After Abner is slain, it says in v. 1 that both Ish-Bosheth and all Israel (primarily referring to the northern tribes) were distressed. For Ish-Bosheth, he lost his chief commander and the man principally responsible for his own kingship. For the nation, they lost their chief commander which opened up the possibility of further battle and defeats. What could make this even more distressing is that they heard he died in Hebron, which was David’s capital at the time. This means that Abner’s treachery is also revealed in his death, because the only reason he would have visited Hebron without Ish-Bosheth’s permission or knowledge would be to defect to David’s camp.

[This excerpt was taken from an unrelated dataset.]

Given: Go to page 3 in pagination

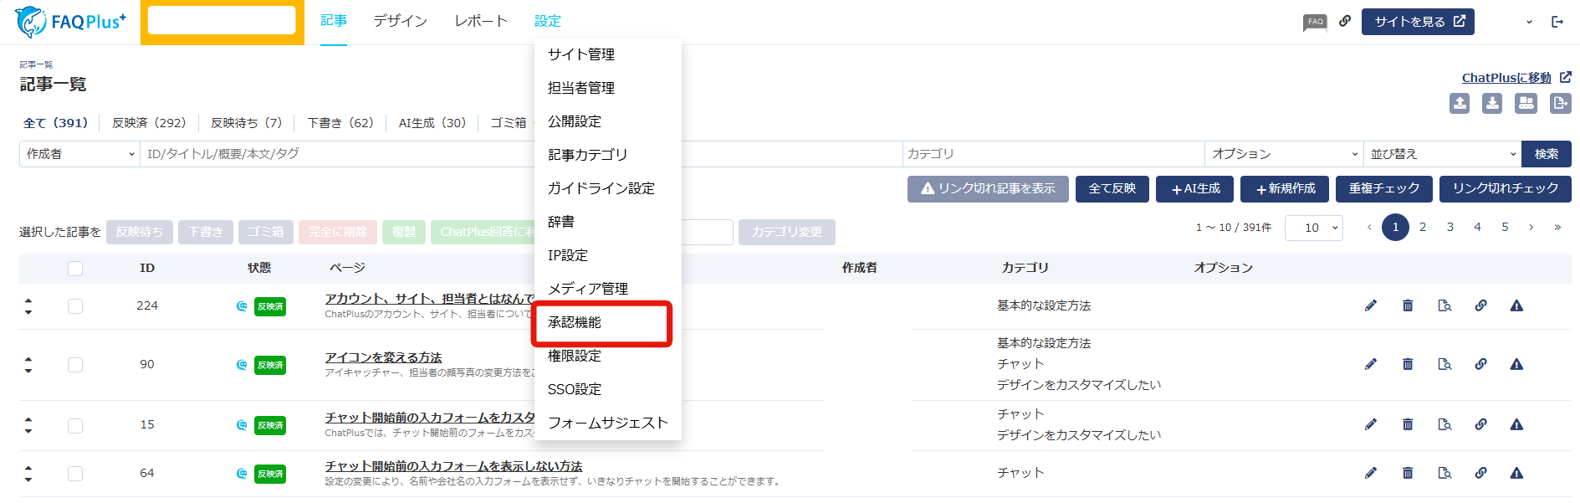Looking at the screenshot, I should (1450, 227).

Having already suffered numerous defeats, it looks like this is going to be the end of the road for Ish-Bosheth. It’s at around this point when the vultures start circling his kingdom. Baanah and Recab murder Ish-Bosheth as an opportunistic venture. They see that 1) Ish-Bosheth will inevitably be defeated and 2) if they kill him first, it will possibly give them a strong position to join David’s camp.
As in the previous chapter, it amazes me how many people assert that the LORD wants David to be king at precisely the time when they defect to join David, but couldn’t seem to care less what the LORD said when they are busy fighting against David and supporting Ish-Bosheth. Suffice it to say, the decisions of most people in this book are 99% political, with only a religious vaneer to justify whatever they want to do.
In this chapter, Baanah and Recab assert that “this day the LORD has avenged my lord the king against Saul and his offspring.” But if we read between the lines, it’s obvious that Ish-Bostheth was in decline, and these two soldiers murdered him because they want a reward and didn’t think they had a future in Ish-Bosheth’s kingdom (because his kingdom itself was in decline).
David, for his part, is going to have none of this business. We already saw him kill the unnamed Amalekite that came to announce Saul’s death. The Amalekite possibly even lied about killing Saul because he thought that David would be pleased. In this case, David does not call Ish-Bosheth the LORD’s anointed, but he does call him an “innocent man”, even though David himself had been fighting a war against Ish-Bosheth. That strikes me as a bit peculiar, that David would have no qualms about killing hundreds of men to unseat Ish-Bosheth and take the kingdom for himself, but kills these two men for assassinating the person that David was trying to dethrone.
To be fair, there is a pretty big difference between killing someone in battle and striking them while they are unarmed in their own home. Similarly, this is why David was furious at Joab, for killing Abner, while Abner was not guilty for killing Asahel. Abner killed Asahel in clean combat, while Joab killed Abner deceptively under the banner of peace.
Unfortunately for Baanah and Recab, they are not nearly as important figures as Joab, so David has them both put to death and had their bodies hung as a sign of shame, exposed to be eaten by birds and rats. (Recall the Philistines hanging the body of Saul for the same reason). Their crime is almost identical to that of Joab, but their punishment is immediate death, just like the unnamed Amalekite, rather than Joab who goes entirely unpunished until near the end of his life.